#### Istruzioni del compito
Citi parola per parola il passo del testo sugli zampognari calabresi che comincia con "Dai paesi più" e si chiude con "grandi Esposizioni universali.".

#### Testo estratto
Una sequenza de “Dal tronco al suono. La zampogna di Andrea Pisilli”, documentario girato e montato da Gianfranco Donadio e Agostino Conforti e prodotto dal Centro Demoantropologico, in collaborazione col Laboratorio multimediale di Sociologia e Scienza politica dell’Unical
Accattoni e migranti
Con la celebre “zampogna a paro” calabrese sotto braccio questi pastori si spostavano dai paesi verso le grandi città. Tutto per guadagnare pochi spiccioli, in alcuni casi come accattoni ai bordi delle strade ad annunciare e allietare le festività imminenti. I “pifferari” calabresi partivano alla volta dell’allora capitale dello Stato Pontificio per far musica durante la novena di Natale. Le tante edicole votive incastonate nei muri di Roma erano i luoghi privilegiati verso cui si rivolgevano questi “concertini improvvisati”. Altre volte erano le famiglie più in vista a chiamare i pifferari a suonare nel proprio palazzo in ciascuno dei nove giorni che precedevano il Natale.
Dai paesi più remoti dell’Aspromonte e del Pollino gli zampognari raggiungevano la Toscana, Napoli o la Puglia. I più ardimentosi si spingevano fino a Parigi. Con i loro costumi ancestrali e pittoreschi realizzati con le pelli degli animali, i loro larghi mantelli, le scarpe grosse e i cappelli a punta non facevano altro che vivificare la brigantesca (e stereotipata) Calabria di Alexandre Dumas.
Intorno al 1853 il fotografo André Adolphe-Eugène Disdéri (1819-1889) immortalò a Parigi – quasi fossero esemplari di una specie rara – due “nativi di Calabria” abbigliati con mantelli e cappelli e muniti, manco a dirlo, uno di zampogna, l’altro di ciaramella. La loro immagine è oggi patrimonio del Getty Museum, vivida testimonianza dell’epoca degli imperi, delle razze e degli “altri” messi in mostra alla stregua di animali nei recinti e nelle gabbie delle grandi Esposizioni universali.
Arrivano “i calabresi”

#### Sezione dei dati
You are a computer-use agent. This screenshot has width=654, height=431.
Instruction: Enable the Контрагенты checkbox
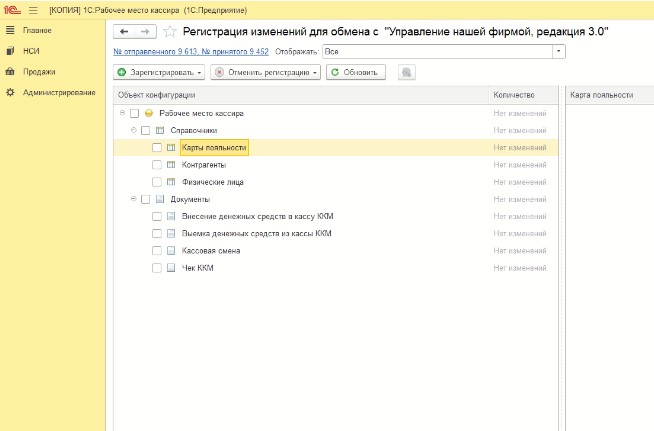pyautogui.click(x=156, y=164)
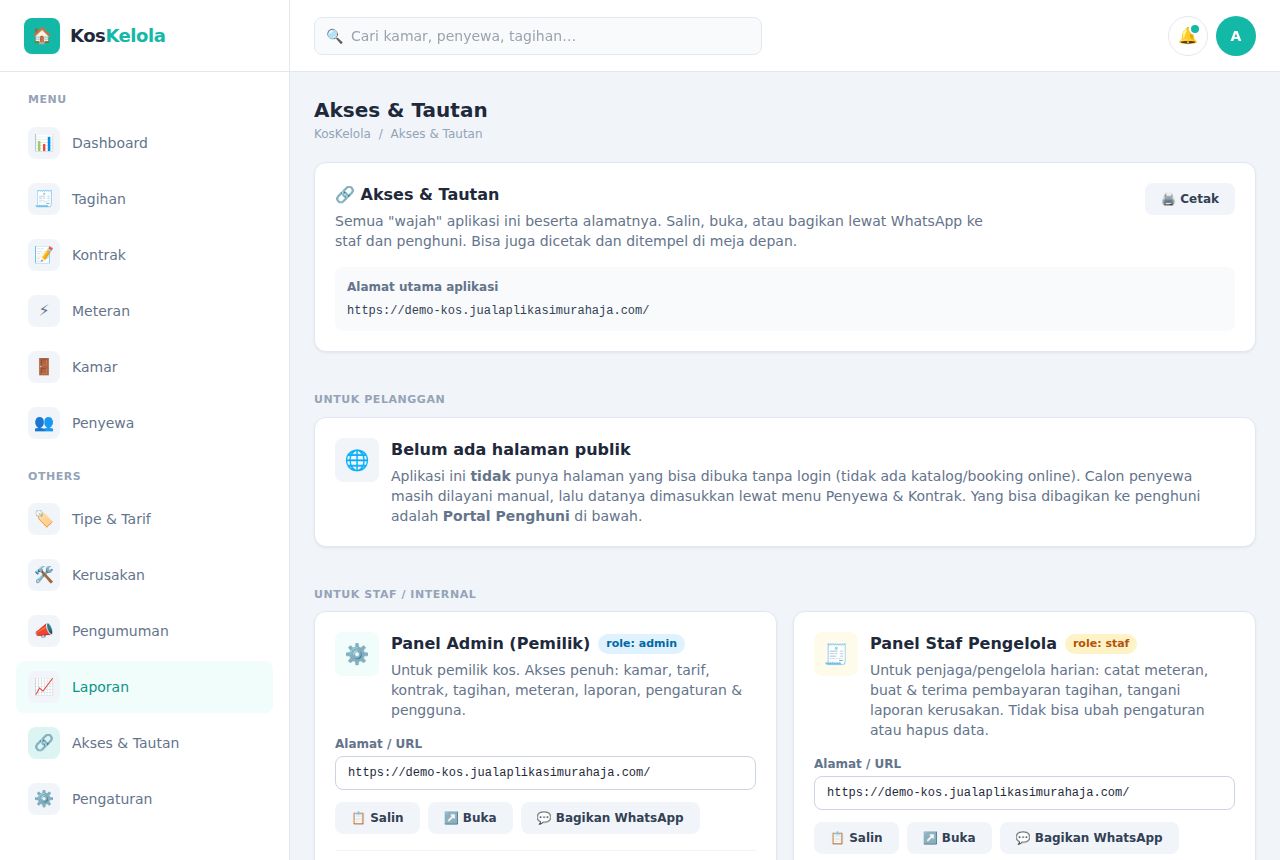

#### Risultato finale
Dai paesi più remoti dell’Aspromonte e del Pollino gli zampognari raggiungevano la Toscana, Napoli o la Puglia. I più ardimentosi si spingevano fino a Parigi. Con i loro costumi ancestrali e pittoreschi realizzati con le pelli degli animali, i loro larghi mantelli, le scarpe grosse e i cappelli a punta non facevano altro che vivificare la brigantesca (e stereotipata) Calabria di Alexandre Dumas.
Intorno al 1853 il fotografo André Adolphe-Eugène Disdéri (1819-1889) immortalò a Parigi – quasi fossero esemplari di una specie rara – due “nativi di Calabria” abbigliati con mantelli e cappelli e muniti, manco a dirlo, uno di zampogna, l’altro di ciaramella. La loro immagine è oggi patrimonio del Getty Museum, vivida testimonianza dell’epoca degli imperi, delle razze e degli “altri” messi in mostra alla stregua di animali nei recinti e nelle gabbie delle grandi Esposizioni universali.